For those of you who missed this in last weekend’s New York Times Magazine, Cara Natterson M.D. (and author of WorryProofMD.com pointed out) there is an outstanding article on the shifting age of puberty in young girls. For those of you who aren’t going to click on the link and actually read it, here’s what Dr. Natterson wants to point out: YES the starting age of puberty is younger than when we were growing up but NO girls are not getting their periods significantly earlier. This means that the process of puberty is taking longer. Why?
One day last year when her daughter, Ainsley, was 9, Tracee Sioux pulled her out of her elementary school in Fort Collins, Colo., and drove her an hour south, to Longmont, in hopes of finding a satisfying reason that Ainsley began growing pubic hair at age 6. Ainsley was the tallest child in her third-grade class. She had a thick, enviable blond-streaked ponytail and big feet, like a puppy’s. The curves of her Levi’s matched her mother’s.
“How was your day?” Tracee asked Ainsley as she climbed in the car.
“What did you do at a recess?”
“I played on the slide with my friends.”
In the back seat, Ainsley wiggled out of her pink parka and looked in her backpack for her Harry Potter book. Over the past three years, Tracee — pretty and well-put-together, wearing a burnt orange blouse that matched her necklace and her bag — had taken Ainsley to see several doctors. They ordered blood tests and bone-age X-rays and turned up nothing unusual. “The doctors always come back with these blank looks on their faces, and then they start redefining what normal is,” Tracee said as we drove down Interstate 25, a ribbon of asphalt that runs close to where the Great Plains bump up against the Rockies. “And I always just sit there thinking, What are you talking about, normal? Who gets pubic hair in first grade?”
Fed up with mainstream physicians, Tracee began pursuing less conventional options. She tried giving Ainsley diindolylmethane, or DIM, a supplement that may or may not help a body balance its hormones. She also started a blog, the Girl Revolution, with a mission to “revolutionize the way we think about, treat and raise girls,” and the accompanying T.G.R. Body line of sunscreens and lotions marketed to tweens and described by Tracee as “natural, organic, craptastic-free products” containing “no estrogens, phytoestrogens, endocrine disrupters.”
None of this stopped Ainsley’s body from maturing ahead of its time. That afternoon, Tracee and Ainsley visited the office of Jared Allomong, an applied kinesiologist. Applied kinesiology is a “healing art” sort of like chiropractic. Practitioners test muscle strength in order to diagnose health problems; it’s a refuge for those skeptical and weary of mainstream medicine.
“So, what brings you here today?” Allomong asked mother and daughter. Tracee stroked Ainsley’s arm and said, wistfully, “Precocious puberty.”
Allomong nodded. “What are the symptoms?”
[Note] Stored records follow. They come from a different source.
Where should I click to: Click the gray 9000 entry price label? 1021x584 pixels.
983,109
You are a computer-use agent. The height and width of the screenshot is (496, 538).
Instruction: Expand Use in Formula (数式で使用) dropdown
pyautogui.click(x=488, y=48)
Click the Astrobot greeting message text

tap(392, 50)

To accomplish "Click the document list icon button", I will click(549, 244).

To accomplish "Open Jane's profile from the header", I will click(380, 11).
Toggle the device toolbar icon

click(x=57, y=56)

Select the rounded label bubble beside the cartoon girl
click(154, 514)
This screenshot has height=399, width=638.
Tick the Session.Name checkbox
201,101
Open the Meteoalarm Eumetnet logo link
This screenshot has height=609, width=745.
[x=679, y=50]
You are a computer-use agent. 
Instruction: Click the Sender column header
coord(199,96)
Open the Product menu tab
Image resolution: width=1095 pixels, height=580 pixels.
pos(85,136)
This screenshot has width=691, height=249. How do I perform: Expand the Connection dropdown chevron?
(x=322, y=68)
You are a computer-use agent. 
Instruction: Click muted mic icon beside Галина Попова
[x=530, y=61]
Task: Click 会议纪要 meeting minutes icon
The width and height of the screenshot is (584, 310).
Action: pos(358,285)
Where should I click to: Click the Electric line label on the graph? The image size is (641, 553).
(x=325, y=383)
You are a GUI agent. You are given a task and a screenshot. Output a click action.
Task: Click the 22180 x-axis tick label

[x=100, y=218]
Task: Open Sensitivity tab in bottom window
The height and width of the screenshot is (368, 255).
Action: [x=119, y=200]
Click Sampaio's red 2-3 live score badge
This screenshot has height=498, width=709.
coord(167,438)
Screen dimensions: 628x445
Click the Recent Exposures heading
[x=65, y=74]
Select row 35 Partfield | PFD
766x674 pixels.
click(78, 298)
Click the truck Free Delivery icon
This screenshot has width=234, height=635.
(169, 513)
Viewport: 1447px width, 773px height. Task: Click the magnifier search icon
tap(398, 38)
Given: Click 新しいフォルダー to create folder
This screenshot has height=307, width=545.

“Pubic hair, armpit hair, a few pimples around the nose. Some budding.” Tracee gestured with her hands, implying breasts. “The emotional stuff is getting worse, too. Ainsley’s been getting super upset about little things, crying, and she doesn’t know why. I think she’s cycling with me.”
Ainsley closed her eyes, as if to shut out the embarrassment. The ongoing quest to understand why her young body was turning into a woman’s was not one of Ainsley’s favorite pastimes. She preferred torturing her 6-year-old brother and playing school with the neighborhood kids. (Ainsley was always the teacher, and she was very strict.)
“Have you seen Western doctors for this?” Allomong asked.
Tracee laughed. “Yes, many,” she said. “None suggested any course of action. They left us hanging.” She repeated for Allomong what she told me in the car: “They seem to have changed the definition of ‘normal.’ ”
For many parents of early-developing girls, “normal” is a crazy-making word, especially when uttered by a doctor; it implies that the patient, or patient’s mother, should quit being neurotic and accept that not much can be done. Allomong listened intently. He nodded and took notes, asking Tracee detailed questions about her birth-control history and validating her worst fears by mentioning the “extremely high levels” of estrogen-mimicking chemicals in the food and water supply. After about 20 minutes he asked Ainsley to lie on a table. There he performed a lengthy physical exam that involved testing the strength in Ainsley’s arms and legs while she held small glass vials filled with compounds like cortisol, estrogen and sugar. (Kinesiologists believe that weak muscles indicate illness, and that a patient’s muscles will test as weaker when he or she is holding a substance that contributes to health problems.)